Project WyoTCH: Developing a Roadmap for a Sustainable Carbon Hub

Project WyoTCH—the Wyoming Trails Carbon Hub (WyoTCH, pronounced “Watch”)—will develop a carbon management Roadmap for Wyoming focused on the concept of “No Carbon Left Behind” (no stranded CO2, now or in the future). The Roadmap will serve as a blueprint or set of lessons learned for how other development teams can form open-access carbon hubs across the nation to help meet the Nation’s climate and energy goals.

MethaneDART: The Methane Emissions-Detection, Analysis, and Resource Management Tool

MethaneDART (Methane Emissions-Detection, Analysis, and Resource Management Tool) was developed as a geospatial intelligence platform designed to monitor and analyze methane emissions using satellite-based remote sensing data. Methane, a potent greenhouse gas, has seen a sharp increase in emissions over the past decade, making its detection and mitigation a critical component of climate change efforts. This tool was created to address the growing need for near real-time, high-resolution methane monitoring, particularly in the natural gas industry, where fugitive emissions represent a significant and preventable source of greenhouse gases.
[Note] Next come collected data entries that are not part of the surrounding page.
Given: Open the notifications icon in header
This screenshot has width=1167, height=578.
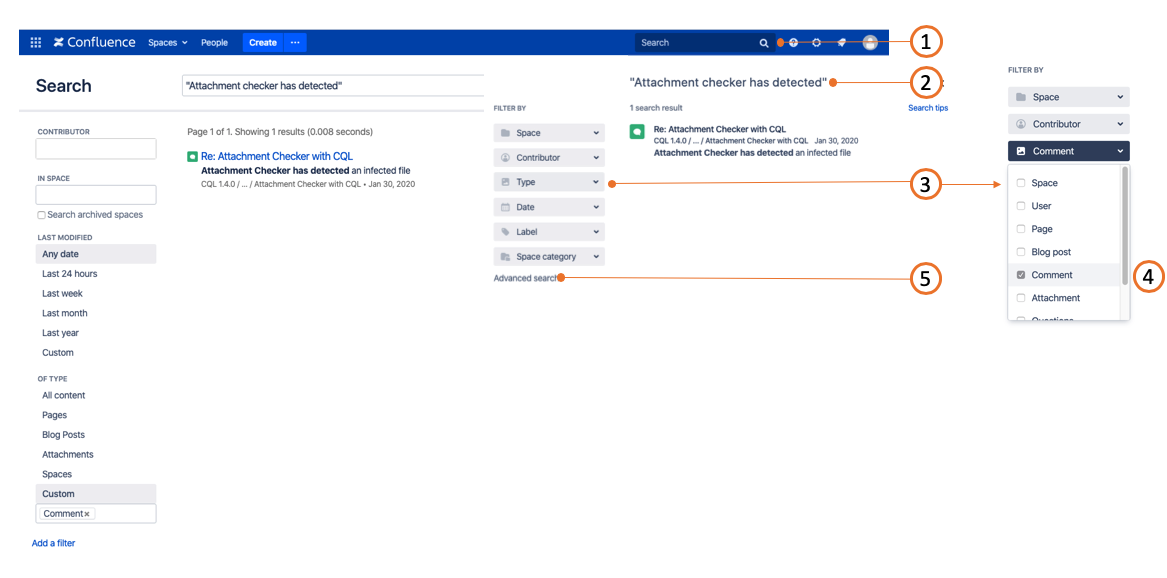Looking at the screenshot, I should (x=841, y=43).
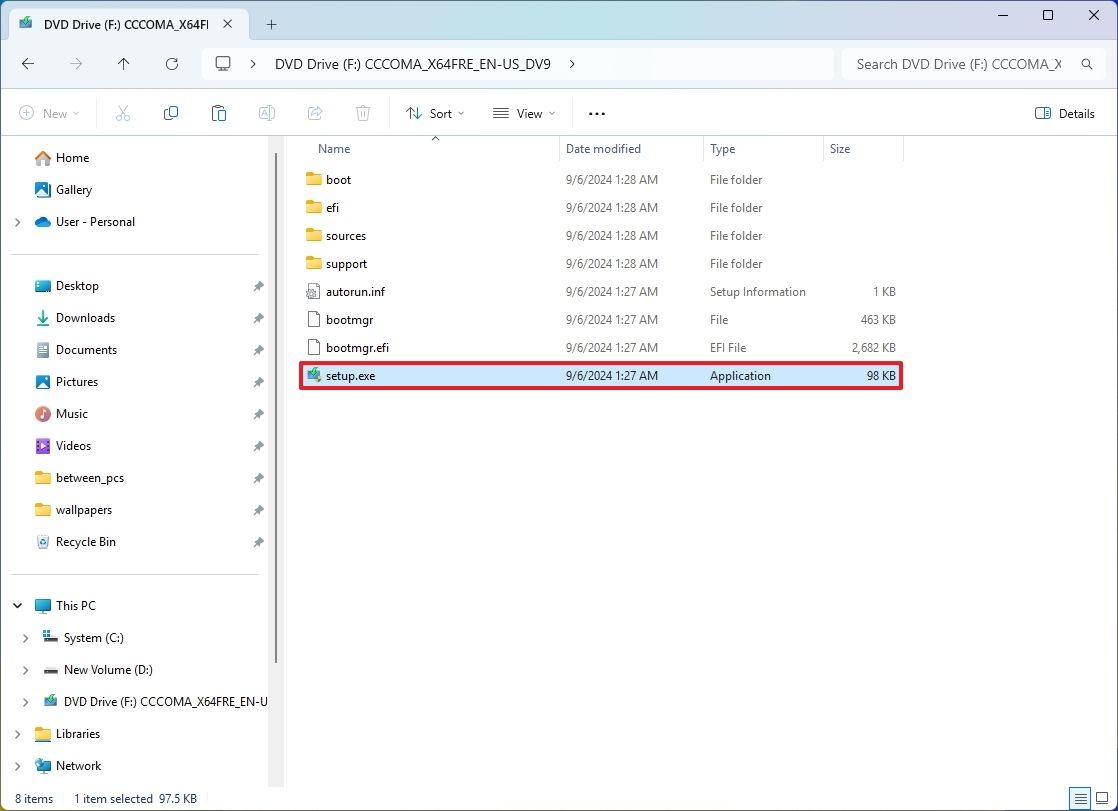Click inside the search DVD Drive field
1118x811 pixels.
coord(950,63)
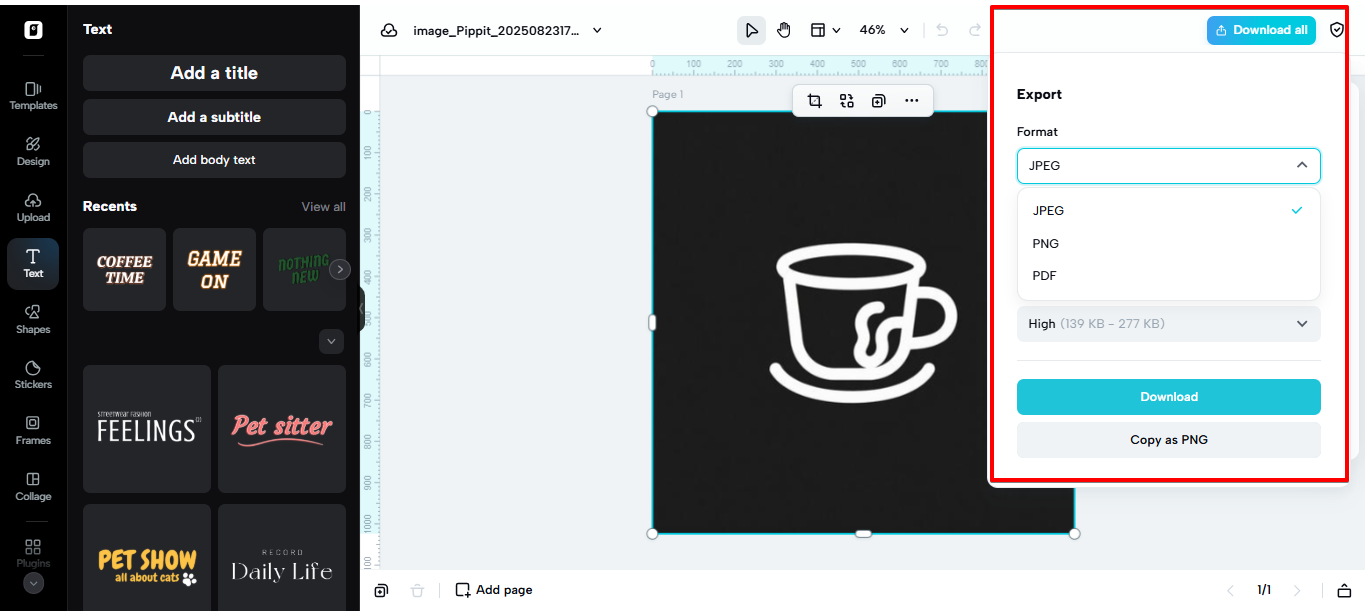Open the three-dots more options menu
This screenshot has width=1365, height=611.
click(x=911, y=101)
MethaneDART leverages advances in satellite data availability and machine learning algorithms to provide users with automated methane detection, emissions quantification, and industry-specific categorization of emission sources.

The Columbia River Basalt Technical Assistance Program (CaRBTAP)
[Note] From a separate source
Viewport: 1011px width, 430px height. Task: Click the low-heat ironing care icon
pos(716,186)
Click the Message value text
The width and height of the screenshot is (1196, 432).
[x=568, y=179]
The Columbia River Basalt Technical Assistance Program (CaRBTAP) is a collaborative initiative designed to provide objective, science-based technical assistance to key stakeholders involved in carbon storage projects within the Columbia River Basalt (CRB) region. Led by Carbon Solutions LLC, alongside key partners including the Carbon Containment Lab, Pacific Northwest National Laboratory, Idaho National Laboratory, Washington Geological Survey, and the Oregon Department of Geology and Mineral Industries, the project seeks to accelerate the equitable and environmentally responsible deployment of carbon management technologies in the Pacific Northwest. Over the course of three years, CaRBTAP will lay the foundation for a robust carbon management industry in the region by addressing major scientific, economic, and policy-related challenges that impact large-scale CO₂ storage in basalt formations.
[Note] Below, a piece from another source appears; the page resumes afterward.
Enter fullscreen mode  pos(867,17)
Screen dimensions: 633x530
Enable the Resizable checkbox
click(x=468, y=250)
Time’s Ticking: Embarking on the Wyoming Trails Carbon Hub (WyoTCH)

Project WyoTCH—the Wyoming Trails Carbon Hub (WyoTCH, pronounced “Watch”)—is a pioneering open-access carbon hub designed to ensure that no captured CO₂ is left stranded. The initiative will develop a comprehensive Roadmap that serves both as a strategic blueprint for the commercial development of the hub and as a national model for establishing similar hubs elsewhere. WyoTCH is set to become the largest carbon management hub in the world, integrating CO₂ capture, transportation, and storage across Wyoming. Phase I aims to manage between 10 and 25 million tonnes of CO₂ per year from 30 facilities in southern Wyoming within its first five years of operation. Phase II will scale the project up to 45 million tonnes per year from approximately 60 facilities statewide within a decade.

Uinta Basin CarbonSAFE

The primary objective of the Uinta Basin CarbonSAFE phase II project is to establish the technical and economic feasibility of a commercial-scale CO₂ geological storage complex in the northeast Uinta Basin, Utah, to sequester at least 50 million metric tons of captured CO₂ securely and economically from the Deseret Power Electric Cooperative Bonanza Power Plant and other sources in 30 years.

Design Development and System Integration Design Study for an Advanced Pressurized Fluidized Bed Combustion Power Plant

CONSOL Energy is designing an advanced carbon-negative power plant that runs on waste coal and biomass, with the potential to be demonstrated in the next 5–10 years and achieve market penetration by 2030. CONSOL previously completed a conceptual design and pre-FEED study for a ~300 MWnet advanced power plant using pressurized fluidized bed combustion (PFBC) technology. This project will advance the end-to-end development of the advanced PFBC technology, including plant design, host site development, environmental considerations, CO2 disposition strategy, energy equity, techno-economic analysis, and lifecycle assesment. The project will provide a roadmap for decision-makers, investors, engineers, construction contractors, and other stakeholders to build this first-of-a-kind powerplant.